Over the next few days, the powers that be are going to be telling us what we are and aren’t allowed to do over the festive season. I can’t believe that I’ve actually just written that: it sounds as if Oliver Cromwell’s troops are liable to call round, take us by our left legs and throw us down the stairs. That’s 2020 for you. However, it sounds as if the authorities, not just here but everywhere else, *don’t* want to be like Cromwell and go down in history as the people who cancelled Christmas, so we’re going to get a few days “off”. But is that the right decision?
We, in Greater Manchester, have been banned from going into other people’s homes, or meeting people inside public places such as restaurants, since July 31st. It was announced late at night, with no warning, to come into effect within little more than two hours. We were barely out of national lockdown at that point. Due to work and educational commitments, many people hadn’t yet chance to be reunited with loved ones whom they hadn’t seen since before this nightmare began – and some still haven’t. In mid-October, we were told that we could at least see people in private gardens, but, less than a fortnight later, not only had we again been banned from doing that but we’d been told that we weren’t even supposed to leave our local area. In an age in which pretty much everyone’s got immediate relatives and close friends living in other parts of the country, imagine how that felt. I hear people down south moaning about having been put into Tier 2 – maybe try to remember that we’ve had tighter restrictions than Tier 2 for almost four months now. So we, more than anyone, are desperate to get together with our loved ones over Christmas.
Usually, by this time of year, I’ve got “Fairytale of New York” (with or without words banned by the BBC) and “Merry Christmas Everybody” going through my head. This year, it’s Freddie Mercury singing “Oh, my friends, it’s been a long hard year. But now it’s Christmas … for one day”. One day. Well, a few days. It’s not even just about the fact that it’s Christmas. Yes, it’s “the most wonderful time of the year”. Yes, most of us have got a sentimental attachment to it, regardless of what religion, if any, we practise. But, after the year we’ve had, I’d jump for joy at the thought of being able spend time with family and friends to celebrate the fact that it’s actually not raining this morning, or that United beat West Brom last night. Anything.

REQUIRED ACTIONS
a) Say whether each statement agrees with the post about Christmas restrictions, answering yes or no and quoting the exact words from the post that settle it: (i) Greater Manchester residents have been barred from entering other people's homes since July 31st. (ii) The ban on entering other people's homes was announced several days before it took effect. (iii) This year, the song going through the writer's head is "Fairytale of New York."
b) Pick up the post about Christmas restrictions after its last sentence and continue writing it.

[Dataset entries]
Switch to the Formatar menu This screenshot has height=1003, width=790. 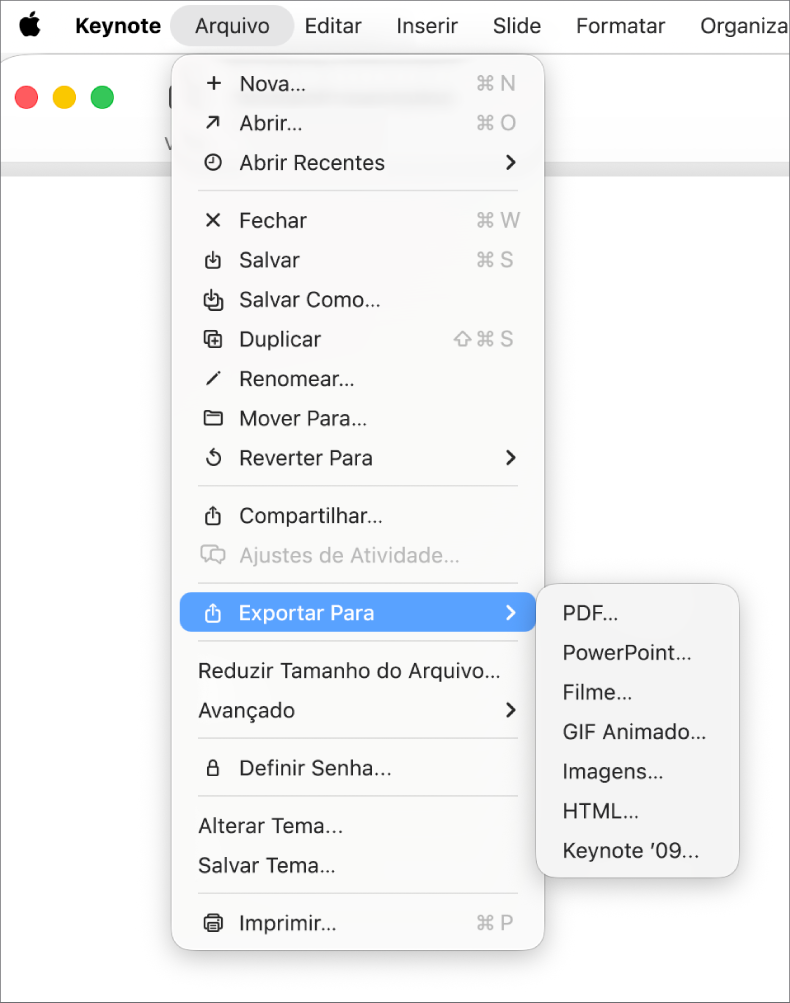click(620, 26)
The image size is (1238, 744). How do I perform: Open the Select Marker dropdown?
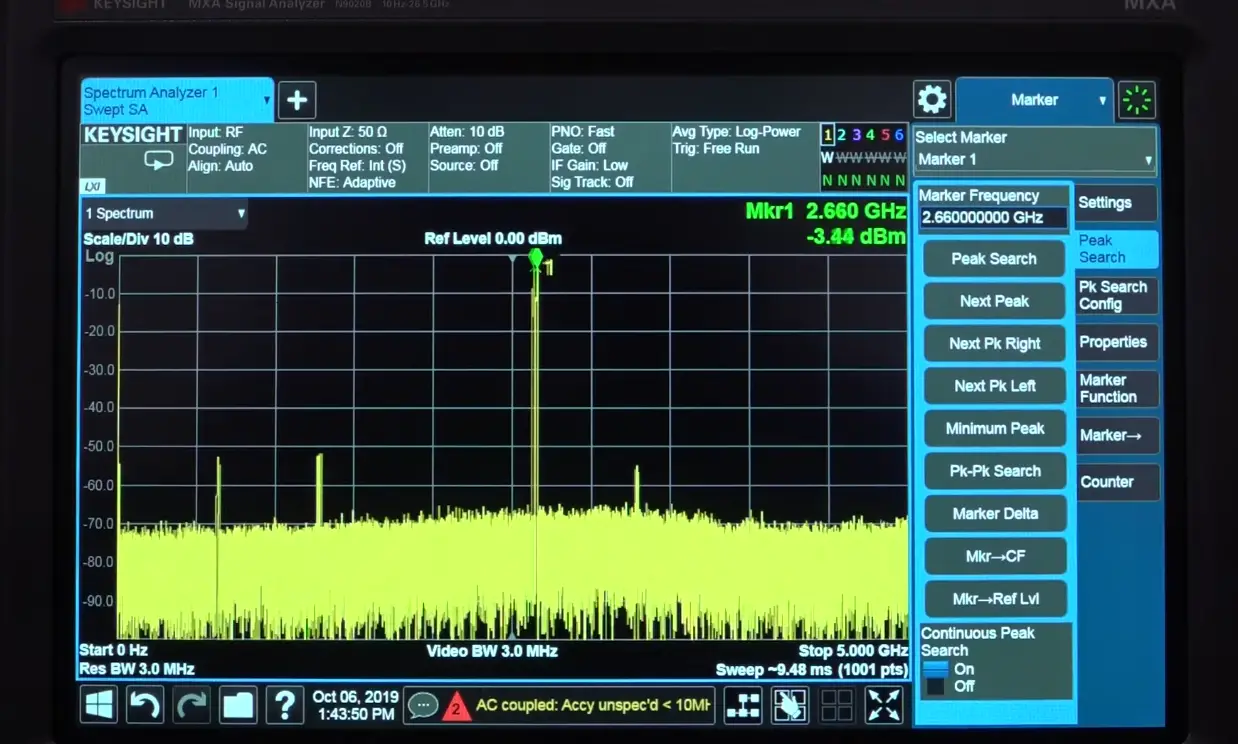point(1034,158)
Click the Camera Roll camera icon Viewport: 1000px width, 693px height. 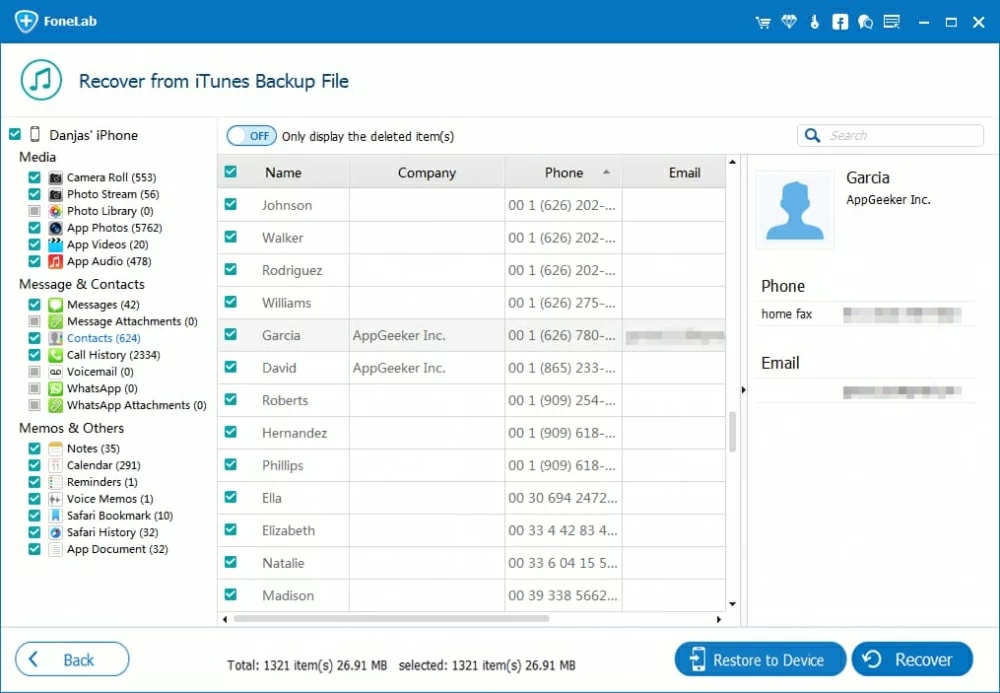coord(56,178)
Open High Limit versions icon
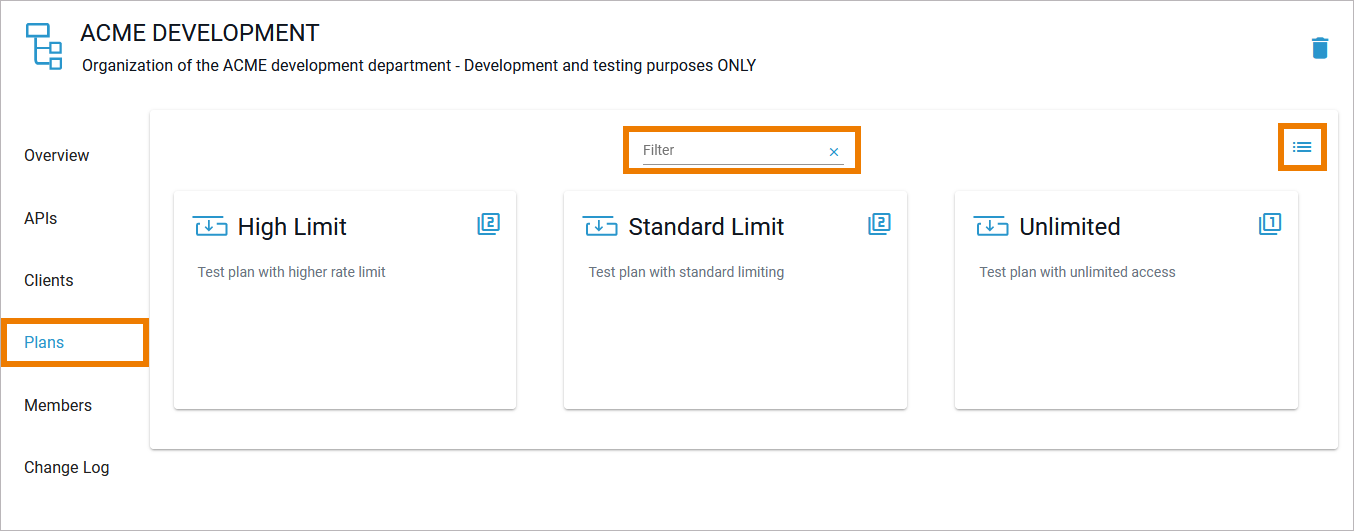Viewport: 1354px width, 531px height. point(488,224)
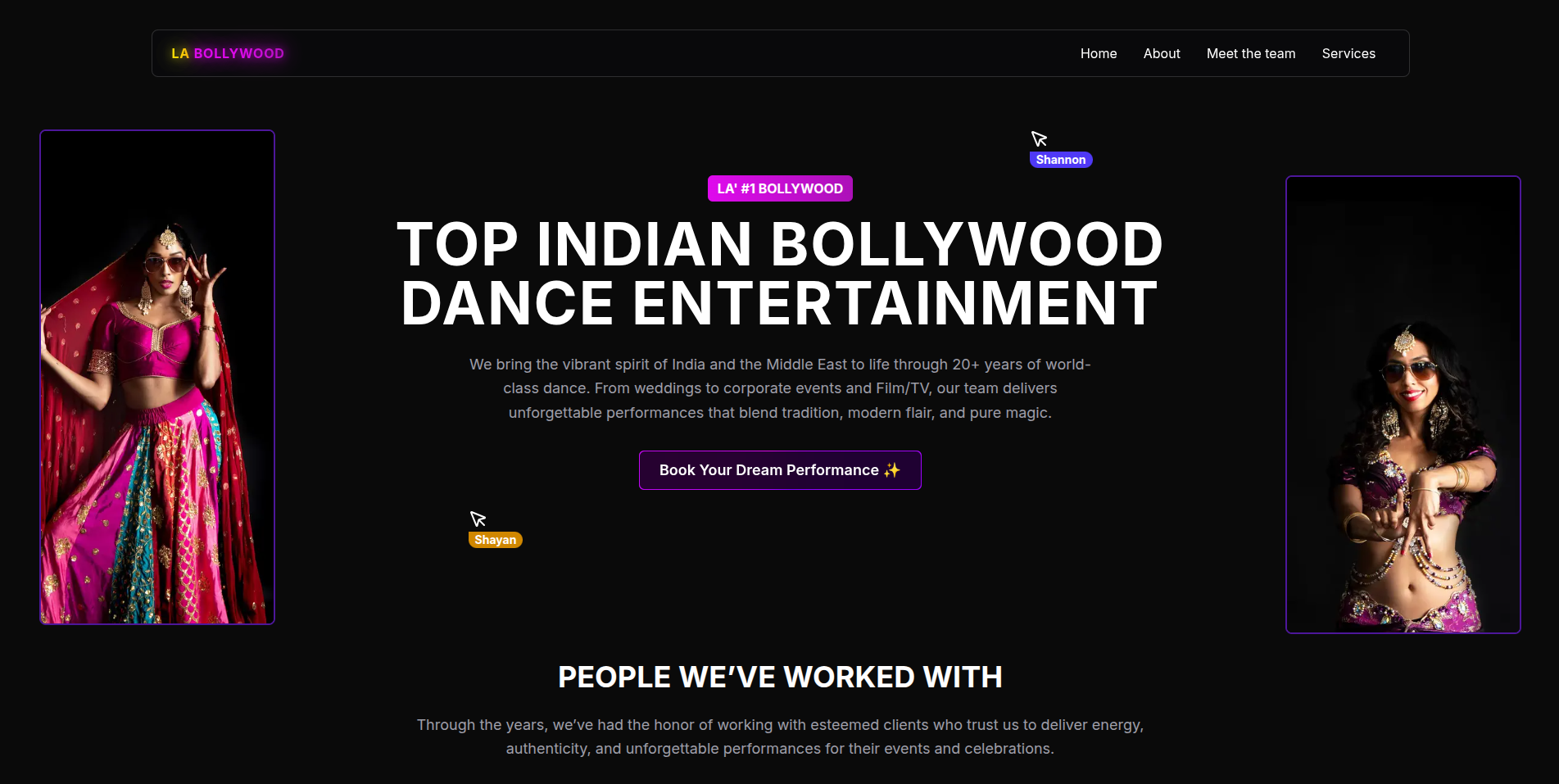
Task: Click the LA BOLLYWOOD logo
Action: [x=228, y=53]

PER-TASK OUTPUTS
a)
(i) Yes: "We, in Greater Manchester, have been banned from going into other people’s homes, or meeting people inside public places such as restaurants, since July 31st."
(ii) No: "It was announced late at night, with no warning, to come into effect within little more than two hours."
(iii) No: "This year, it’s Freddie Mercury singing “Oh, my friends, it’s been a long hard year. But now it’s Christmas … for one day”."

b)
And yet … switching from Queen to the Pet Shop Boys, “Is it worth it?”. (OK, the song’s “Was it worth it?”, but near enough!). There’s a lot of talk of facing five days of tighter restrictions for every one day of a Christmas truce. We’re probably talking five days over Christmas, plus, to respect Scottish culture, two days over New Year. So that could mean over a month of near-lockdown. A lot of businesses and not-for-profit cultural institutions won’t survive that. Small shops, cafes, restaurants, pubs, bars, hair and beauty salons, gyms and leisure centres, hotels, public transport, museums and other tourist attractions are struggling as it is. The airline industry, sports clubs whose fans are banned from entering the stadia, cinemas, theatres, live music venues, wedding planners, caterers … they’re on their knees. Another month or more of tighter restrictions could cost thousands of jobs.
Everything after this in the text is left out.